For each of these spectra variable a dedicated accessor function is defined (such as msLevel() or rtime()) that allows to extract the values of that spectra variable for all spectra in a Spectra object. Also, replacement functions are defined, but not all backends might support replacing values for spectra variables. As described above, additional spectra variables can be defined or added. The spectraVariables() function can be used to

Values for multiple spectra variables, or all spectra vartiables* can be extracted with the spectraData() function.

Peaks variables

Spectra also provide mass peak data with the m/z and intensity values being the core peaks variables:

intensity numeric: intensity values for the spectrum's peaks.
mz numeric: the m/z values for the spectrum's peaks.

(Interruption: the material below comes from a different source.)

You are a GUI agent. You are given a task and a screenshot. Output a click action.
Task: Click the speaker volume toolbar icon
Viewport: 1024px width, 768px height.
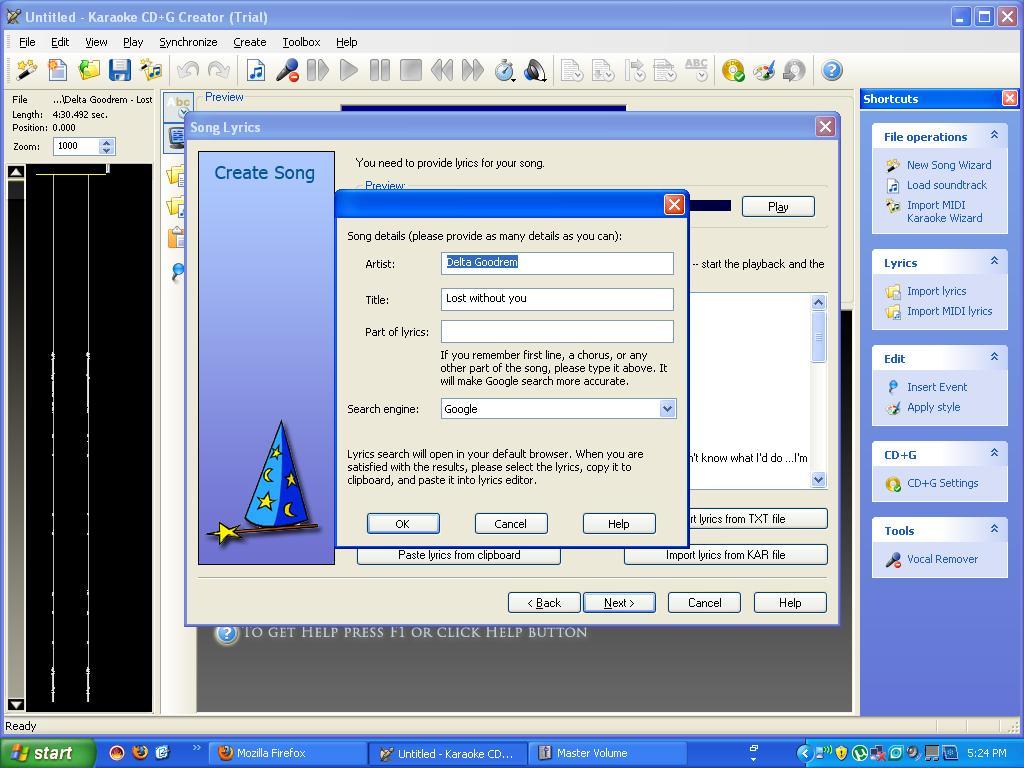click(536, 70)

Values for these can be extracted with the mz() and intensity() functions, or the peaksData() function. The former functions return a NumericList with the respective values, while the latter returns a List with numeric two-column matrices. The list of peaks matrices can also be extracted using as(x, "list") or as(x, "SimpleList") with x being a Spectra object.

Some Spectra/backends provide also values for additional peaks variables. The set of available peaks variables can be extracted with the peaksVariables() function.

Functions to access MS data

The set of available functions to extract data from, or set data in, a Spectra object are (in alphabetical order) listed below. Note that there are also other functions to extract information from a Spectra object documented in addProcessing().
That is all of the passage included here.